Ecco perché il mattone italiano non riesce a superare la crisi


L’ultima release di Istat sull’entità della ricchezza non finanziaria italiana aggiunge un altro tassello al quadro dei fondamentali che appesantiscono il mercato immobiliare italiano, fra i pochi dell’eurozona a non mostrare segnali di ripresa, risultando anzi ancora in calo. Gli ultimi dati Eurostat, relativi al terzo trimestre 2017 mostrano una diminuzione dei prezzi dello 0,5% sul trimestre precedente e dello 0,9 rispetto al terzo trimestre 2016. Ciò a fronte di un aumento, nello stesso periodo, del 4,1% per l’intera eurozona.

Se si ricorda l’importanza relativa che ha il mercato immobiliare sia per il nostro sistema bancario che per la solidità delle famiglie, si comprende bene come mai tali andamenti generino diverse preoccupazioni. Anche perché il grafico Eurostat mostra con chiarezza che la ripresa dei prezzi nell’euroarea è in corso dalla metà del 2014, a differenza di quanto avviene da noi.

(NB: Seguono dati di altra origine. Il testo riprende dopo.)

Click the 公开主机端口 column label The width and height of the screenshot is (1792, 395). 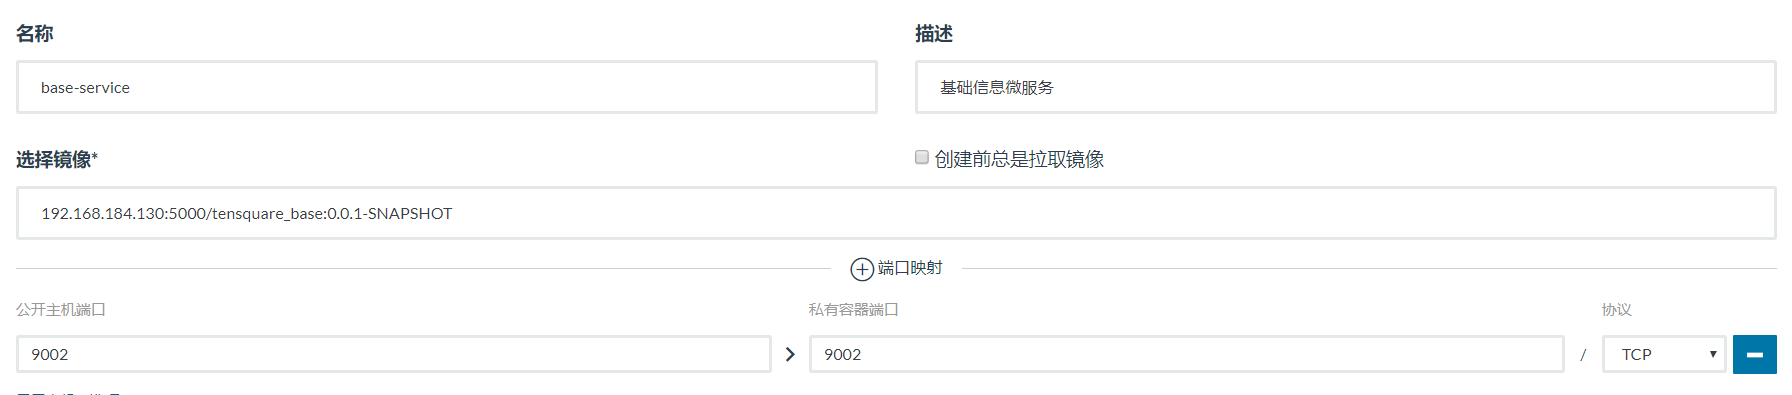coord(61,310)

Nella sua osservazione storica sui valori patrimoniali, infatti, Istat osserva che dal 2001 al 2008 la crescita di valore dello stock di abitazioni, la gran parte delle quali sono di proprietà delle famiglie, avveniva a un tasso medio annuo del 9%, per rallentare, fra il 2008 e il 2011, all’1,6%. La discesa, iniziata nel 2012, non si è ancora interrotta e ha pesato un tasso medio annuo negativo dell’1,7%, cumulando una diminuzione del valore dello stock dell’8,1%. Nel 2016 si è osservato un rallentamento del calo a -1,3%, ma comunque il mercato è ancora vagamente depresso.

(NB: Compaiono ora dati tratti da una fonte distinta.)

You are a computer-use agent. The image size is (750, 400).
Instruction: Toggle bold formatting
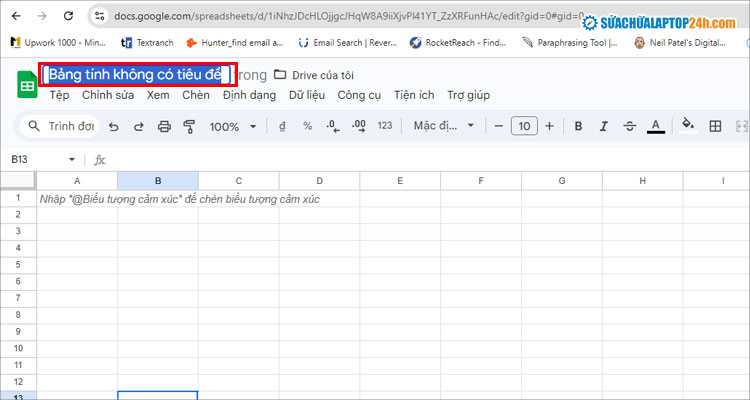coord(578,126)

Complessivamente il settore abitativo, a partire dal 2012, ha perso circa 500 miliardi di valore, la gran parte del quale, circa 350, sopportato delle famiglie.

E che sia stato il settore immobiliare la grande vittima della nostra recessione patrimoniale lo dicono i numeri complessivi. La perdita complessiva per tutte le varie classi di asset – immobili a uso abitativo e commerciale, scorte, brevetti, terreni agricoli eccetera – per tutti i settori istituzionali, dal 2011, quota circa 700 miliardi, 650 dei quali riguardano proprio l’immobiliare.

Prima di approfondire l’analisi è utile ricordare che l’ultimo aggiornamento Istat sull’indice dei prezzi delle abitazioni, con dati sempre riferiti al terzo trimestre 2017, mostra un’altra singolarità del nostro settore abitativo, ossia la crescente divaricazione dei prezzi fra le abitazioni nuove e quelle esistenti.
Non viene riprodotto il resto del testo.